Dwight’s world is further shaken when he discovers Ava in his apartment. Her cigarette smoke signals her presence. As her cigarette smoke curls through the air like incense, Ava reclines on the bed like a goddess on an altar, waiting for the conflicted Dwight to approach.
Dwight is clearly angry at her and seeks to restore his sense of potency by ordering her to leave. In response, she briefly adopts the role of penitent, begging for his forgiveness. Finally she asks her to punish her if he cannot forgive her. It is a common male fantasy found in pop culture – the goddess pulled from her altar by circumstances and reduced to begging on her knees.
Presented this way, Ava fires Dwight’s libido, apparently restoring his potency. He was emasculated by her rich, powerful husband and Manute but the debased goddess restores his manhood. His wildman side rears its head and he strikes her, thus administering the punishment she demanded. However, he is reluctant to fully abandon his Lancelot persona and after striking her, kisses her with surprising tenderness.
Their coupling is shown through a series of panels in which the human form is almost reduced to basic geometric shapes of light and shadow. Both Ava and Dwight are rendered as anonymous figures by Miller.
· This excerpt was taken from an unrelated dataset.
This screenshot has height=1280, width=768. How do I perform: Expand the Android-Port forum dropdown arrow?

They could be any man and woman lost in a dance as old as time. But the dance he portrays isn’t simply sexual – it is a dance of dominance. Ava and Dwight are not simply lovers – they are combatants.
It begins with Dwight calling Ava “every foul name there is.” She responds to this show of power and disdain by submitting, making Dwight’s name sound like “like a chant to some dark god.” Ava quickly regains the upper hand once Dwight’s anger is spent. She drags him to the ground like “a jungle cat.” Through the act of copulation, she “devours” a grateful Dwight. This description reminds the reader of Ava’s role as huntress. The scene ends with Dwight on his knees before Ava, no longer a “dark god” but instead a worshiper, admitting she owns him “body and soul.”
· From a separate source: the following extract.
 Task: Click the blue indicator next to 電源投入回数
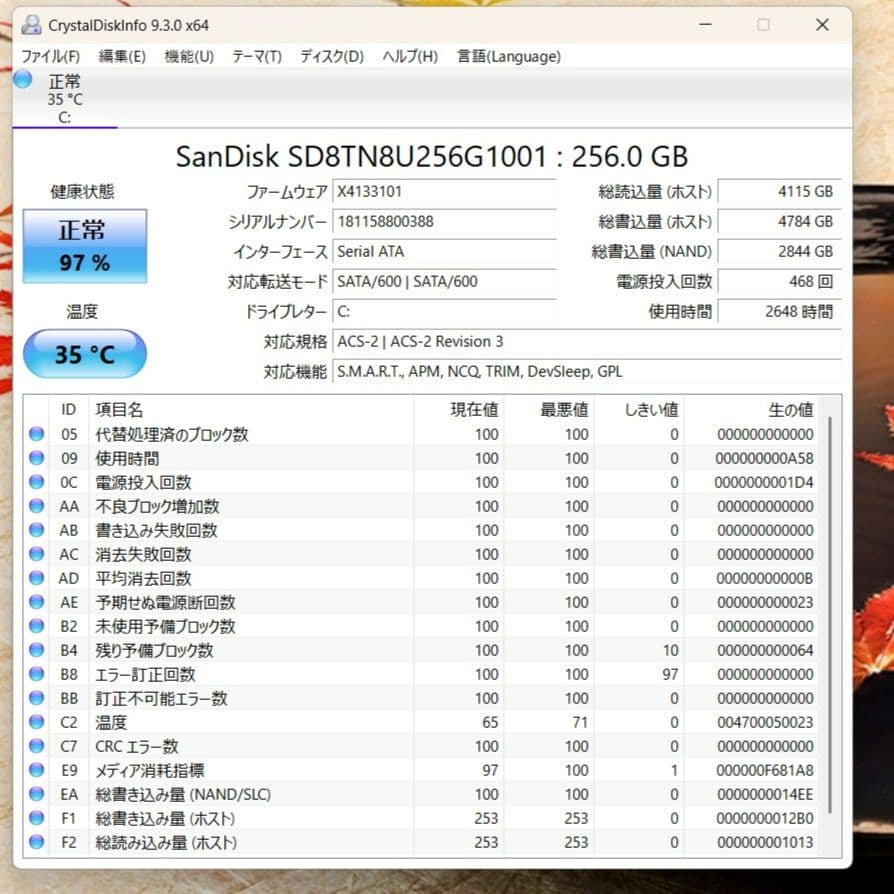[36, 482]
His dominance over her was short-lived. She is once more established as the goddess and at best, Dwight is her consort. Commonly, the consort to the goddess is sacrificed – a concept Miller explores in greater depth in the next chapter. He briefly touches on this theme here in a piece of artful foreshadowing.
Ava tells Dwight that Lord intends to torture and kill her. As Dwight swears to protect her, Manute enters his apartment to retrieve Ava. Once again, Dwight is out-matched – he attempts to fight but is hurled out the window.
The chapter ends with a naked Dwight lying on the pavement, arms outstretched in a near-crucifix position among broken glass, a martyr to the goddess. An impassive Ava studies him from the window, leaving the reader wondering if she is truly the victim as she claims or instead the huntress that Miller’s imagery seems to imply.